Guntram und Agnes beobachteten von der Mitte des Tisches aus die alten Männer. Die übrigen Mitglieder ihrer Familie hatten sich an den gegenüberliegenden Rand zurückgezogen. Marga weinte noch immer. Ulf saß an einem wackelig wirkenden, roh zusammengezimmerten Tisch und zeichnete mit einem feinen Stift auf die schmutzige Platte. Lea rieb ihre letzten Kräuter mit Daumen und Zeigefinger über der Kerzenflamme.
»Würde das, was wir gemeinsam aufbringen können, reichen bis nach oben?« fragte Meister Wolfram. Die anderen Clan-Chefs sahen nacheinander zu Boden.
»Nein!« sagte Meister Wirnt schließlich.
»Wir hätten schon vor einer Woche aufbrechen müssen«, nickte Meister Friedrich ernst. »Da hatten wir noch Lebensmittel.«
»Ihr wißt, daß die Gefahr immer noch zu groß ist«, sagte Meister Wolfram kopfschüttelnd. »Diesmal ist eine sehr böse Pest in der Luft. Sie hat nicht nur die Weltlichen , sondern auch Vögel und anderes Getier ausgerottet ...«
»Und wer sagt, daß sie auch uns töten würde?« fragte Meister Lamprecht. Meister Wolfram sah ihn mit seinen plötzlich wieder klaren Augen durchdringend an.
»Kennst du die Zeichen nicht mehr, Lamprecht? Hast du vergessen, daß auch geweihtes, magisches Lustralwasser die Kraft verliert, wenn es bei Neumond nicht mit Blei geläutert wird?«
»Ich weiß, was Blei vermag«, antwortete Lamprecht unwillig.
»Wir leben schon seit sieben Jahrhunderten unter dem Bleidach der Kathedrale. Der Staub von Blei hat uns schließlich von einer Generation zur anderen immer kleiner gemacht. Er fließt in unseren Adern! Vielleicht ist das die Pest, mit der wir diese andere Pest bekämpfen können!«
»Versündige dich nicht!« mahnte Meister Wolfram. »Ich werde jedenfalls nicht mehr hinaufgehen! Wir trinken hier den Wein der Letzten Gnade, weil wir nicht dulden dürfen, daß sich das kranke Blut auf unsere Kindeskinder überträgt ...«
»Wir wollen trotzdem leben!« rief Guntram. Die Meister drehten wie Marionetten sich gleichzeitig zu ihm um. Guntrams Protest war so laut gewesen, daß selbst die Schander auf den unteren Etagen der Bohlentische verstummten.

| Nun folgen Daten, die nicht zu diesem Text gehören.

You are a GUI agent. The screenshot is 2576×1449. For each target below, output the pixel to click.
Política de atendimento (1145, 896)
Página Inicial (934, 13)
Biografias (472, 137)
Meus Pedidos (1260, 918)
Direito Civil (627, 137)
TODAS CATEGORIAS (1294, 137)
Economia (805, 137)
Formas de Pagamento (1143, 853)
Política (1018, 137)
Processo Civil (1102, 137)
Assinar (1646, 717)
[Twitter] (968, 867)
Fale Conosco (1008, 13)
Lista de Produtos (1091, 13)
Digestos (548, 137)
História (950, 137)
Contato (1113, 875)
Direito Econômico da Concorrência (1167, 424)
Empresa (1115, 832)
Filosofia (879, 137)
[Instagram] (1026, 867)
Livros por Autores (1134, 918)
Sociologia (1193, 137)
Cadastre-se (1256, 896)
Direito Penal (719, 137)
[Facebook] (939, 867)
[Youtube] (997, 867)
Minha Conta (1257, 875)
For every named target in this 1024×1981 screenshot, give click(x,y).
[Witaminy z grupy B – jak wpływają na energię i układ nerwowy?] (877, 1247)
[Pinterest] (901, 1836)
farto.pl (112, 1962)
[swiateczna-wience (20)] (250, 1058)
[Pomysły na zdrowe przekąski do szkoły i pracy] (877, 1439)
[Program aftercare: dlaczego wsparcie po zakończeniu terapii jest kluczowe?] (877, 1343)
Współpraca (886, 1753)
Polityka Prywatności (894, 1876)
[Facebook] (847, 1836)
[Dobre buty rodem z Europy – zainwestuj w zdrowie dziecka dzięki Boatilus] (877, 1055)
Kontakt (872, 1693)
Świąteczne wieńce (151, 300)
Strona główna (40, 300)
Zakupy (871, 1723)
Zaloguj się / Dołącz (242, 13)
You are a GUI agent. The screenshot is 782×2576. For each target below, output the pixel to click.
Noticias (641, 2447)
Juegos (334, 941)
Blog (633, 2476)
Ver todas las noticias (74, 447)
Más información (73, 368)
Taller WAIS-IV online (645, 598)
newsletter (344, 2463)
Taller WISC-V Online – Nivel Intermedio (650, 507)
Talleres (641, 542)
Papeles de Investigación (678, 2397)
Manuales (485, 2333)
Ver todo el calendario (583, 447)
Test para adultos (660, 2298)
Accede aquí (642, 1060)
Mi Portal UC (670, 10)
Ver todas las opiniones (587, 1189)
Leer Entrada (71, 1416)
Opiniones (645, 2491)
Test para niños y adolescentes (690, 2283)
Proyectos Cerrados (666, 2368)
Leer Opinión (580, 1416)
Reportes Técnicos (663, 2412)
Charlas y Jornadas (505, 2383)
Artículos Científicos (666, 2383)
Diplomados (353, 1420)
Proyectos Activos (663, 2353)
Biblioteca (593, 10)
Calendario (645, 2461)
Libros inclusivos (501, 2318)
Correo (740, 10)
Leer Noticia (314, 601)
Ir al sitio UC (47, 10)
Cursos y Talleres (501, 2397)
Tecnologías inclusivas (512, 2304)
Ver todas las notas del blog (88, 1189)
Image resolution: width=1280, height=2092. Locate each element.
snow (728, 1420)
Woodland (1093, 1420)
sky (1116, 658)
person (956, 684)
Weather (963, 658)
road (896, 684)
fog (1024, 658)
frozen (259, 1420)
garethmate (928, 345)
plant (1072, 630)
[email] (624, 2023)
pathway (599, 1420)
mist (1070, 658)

»Ist das nicht Guntram, der Sohn Ekkehards?« fragte Herbort, der Clan-Chef der Schlachter, Abdecker, Doctores und Seifensieder. Er hatte lange, spitze Ohren, die wie bei einem der Fabeltiere an den Wasserspeiern der Kathedrale schräg nach oben standen.
Otto, der Friedliche, hob seine kurzen, rosigen Finger.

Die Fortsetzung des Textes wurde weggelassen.